BEGIN EXERCISE INPUT

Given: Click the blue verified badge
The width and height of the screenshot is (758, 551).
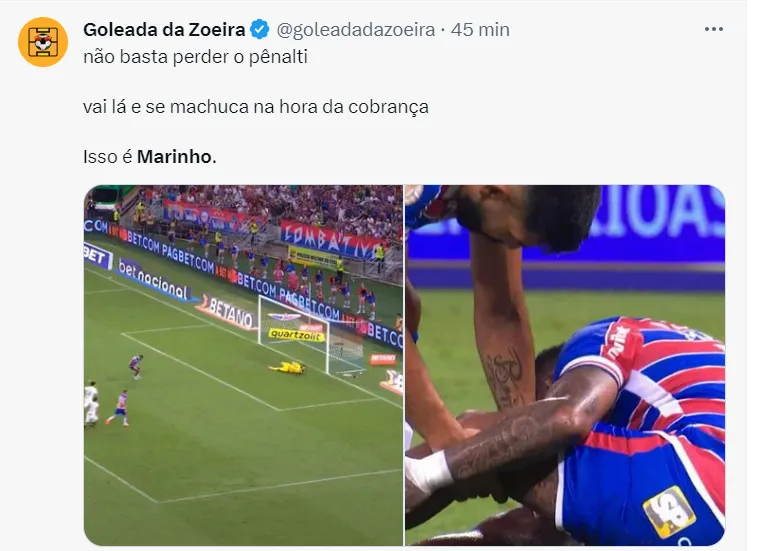Looking at the screenshot, I should point(260,29).
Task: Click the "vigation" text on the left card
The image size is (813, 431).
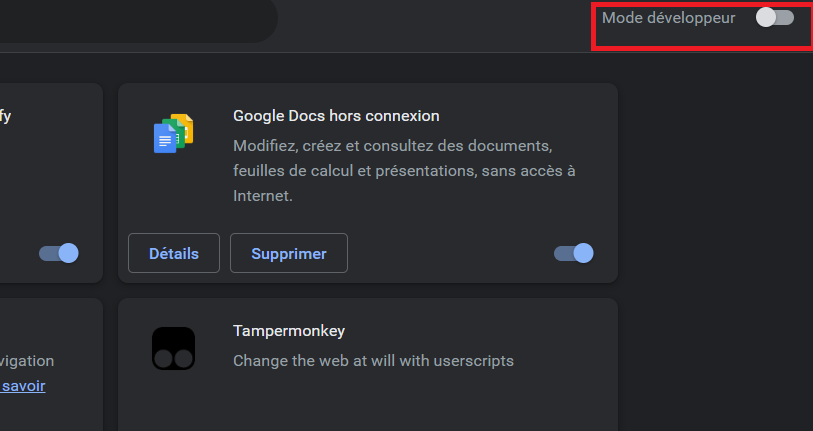Action: 26,361
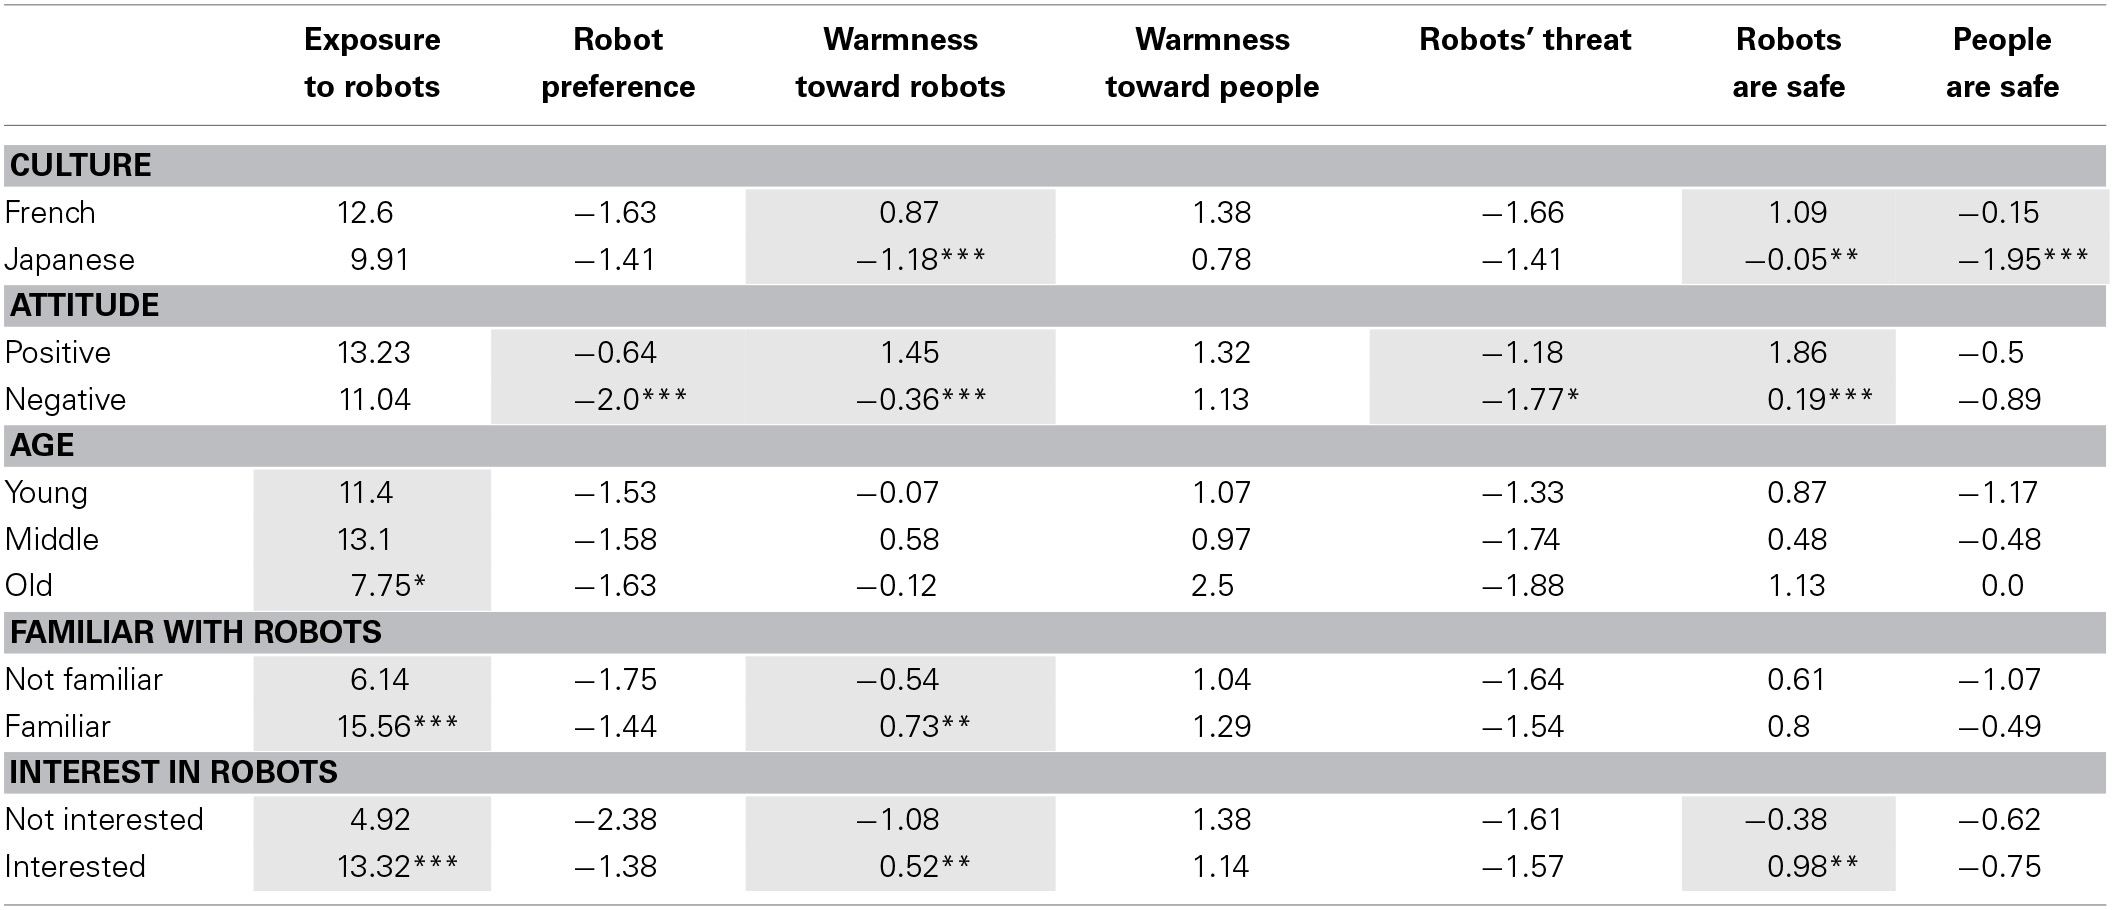
Task: Click the 'People are safe' header
Action: [x=2002, y=63]
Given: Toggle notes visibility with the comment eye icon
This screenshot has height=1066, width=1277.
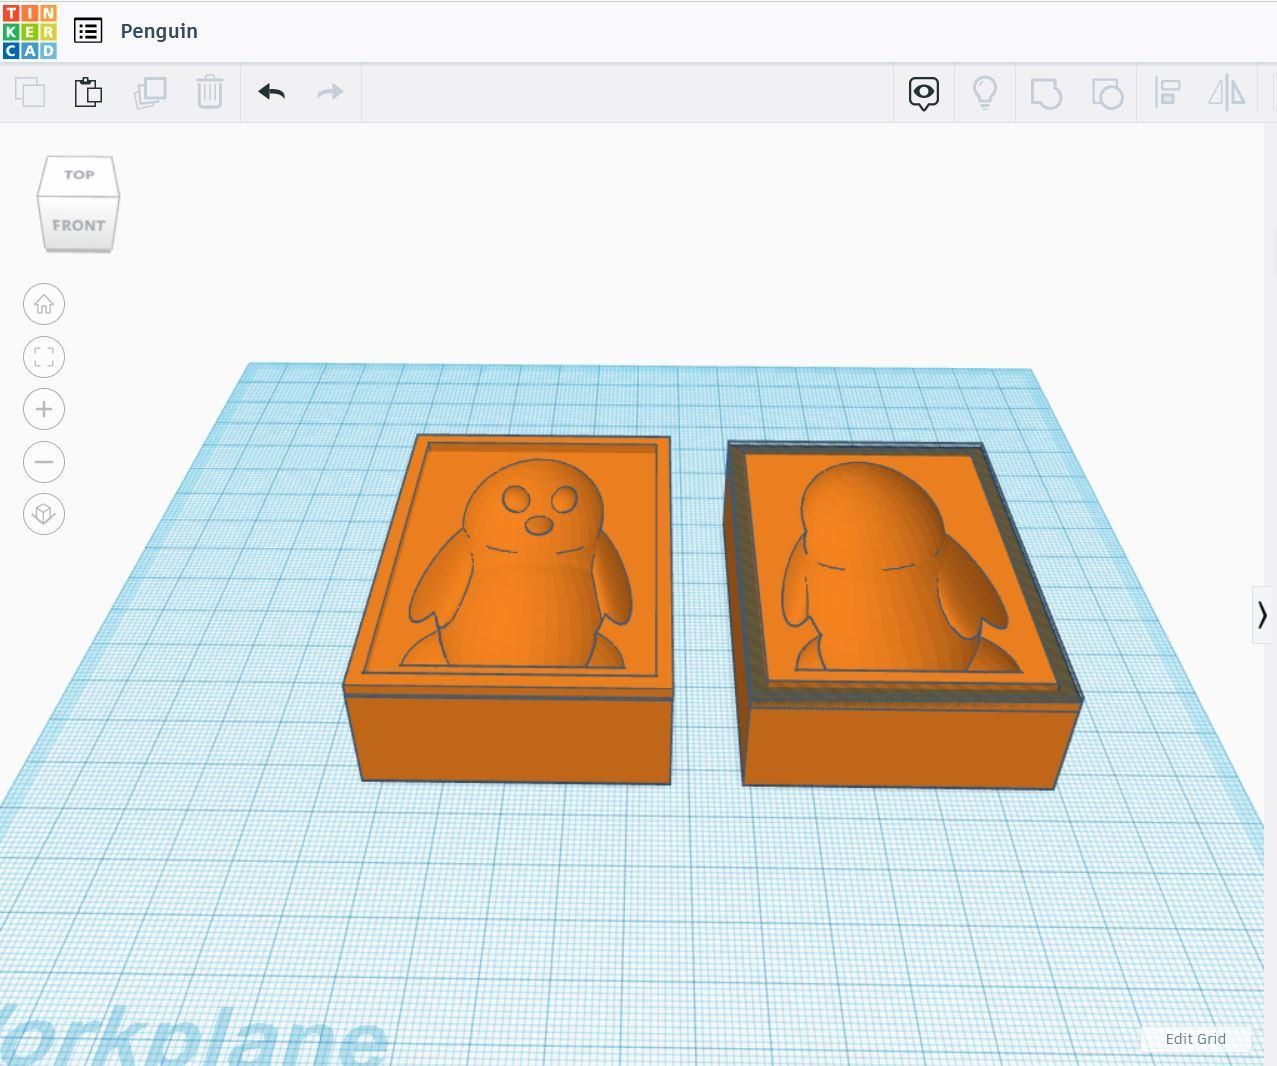Looking at the screenshot, I should tap(923, 92).
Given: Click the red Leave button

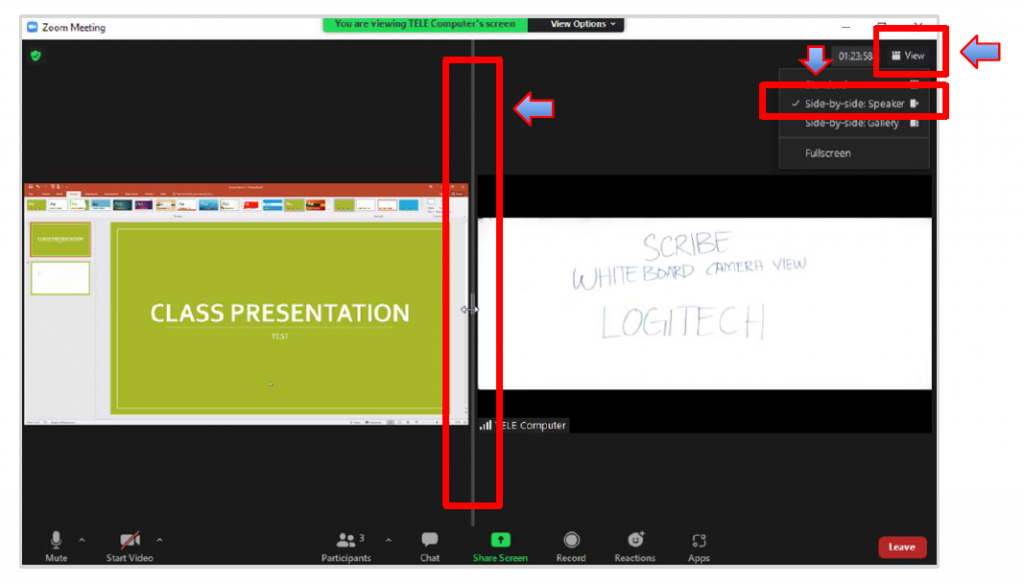Looking at the screenshot, I should (x=901, y=547).
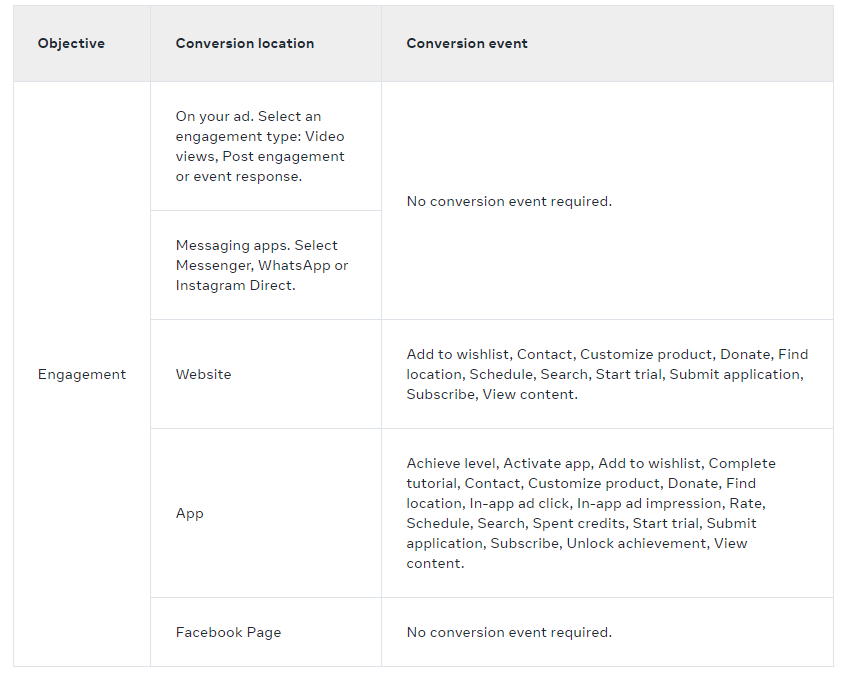The height and width of the screenshot is (678, 850).
Task: Click the App events starting 'Achieve level'
Action: 591,513
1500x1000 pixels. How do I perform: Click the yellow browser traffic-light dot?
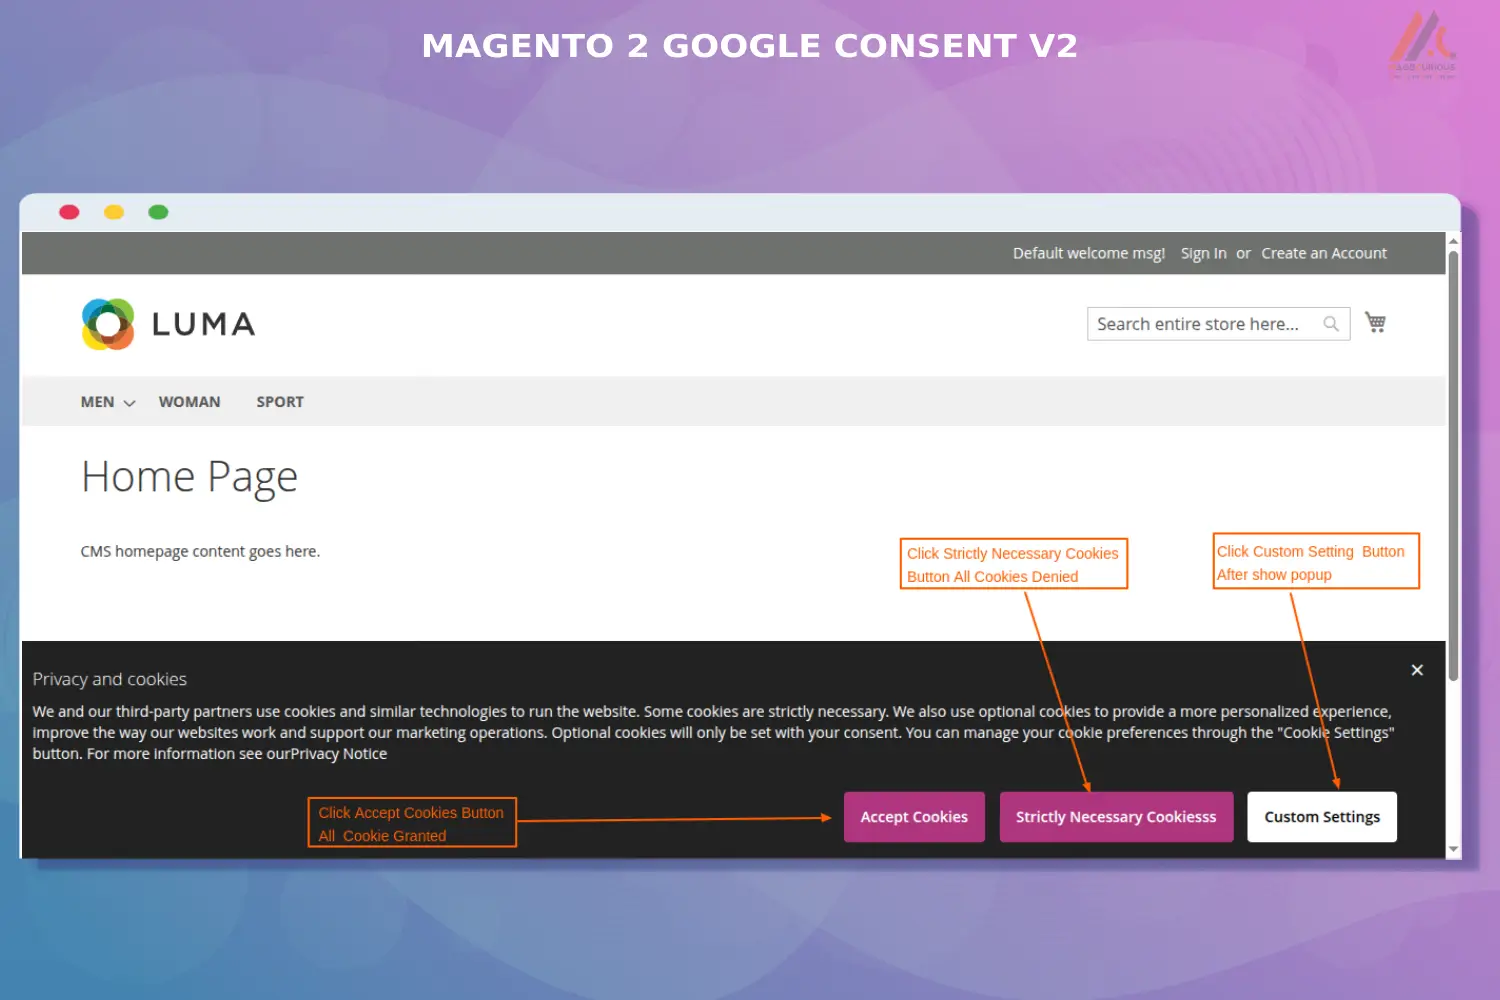[x=113, y=211]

END EXERCISE INPUT

_PROBLEM TO WORK ON_: Reproduce the data verbatim and omit each image.

_OUTPUT_:
Given: Click the blue verified badge
The width and height of the screenshot is (758, 551).
Looking at the screenshot, I should point(260,29).
Task: Click the "vigation" text on the left card
The image size is (813, 431).
Action: 26,361
Task: Click the 'People are safe' header
Action: [x=2002, y=63]
Given: Toggle notes visibility with the comment eye icon
This screenshot has height=1066, width=1277.
Looking at the screenshot, I should tap(923, 92).
Given: Click the red Leave button

Looking at the screenshot, I should (x=901, y=547).
The height and width of the screenshot is (678, 850).
Task: Click the App events starting 'Achieve level'
Action: 591,513
1500x1000 pixels. How do I perform: Click the yellow browser traffic-light dot?
[x=113, y=211]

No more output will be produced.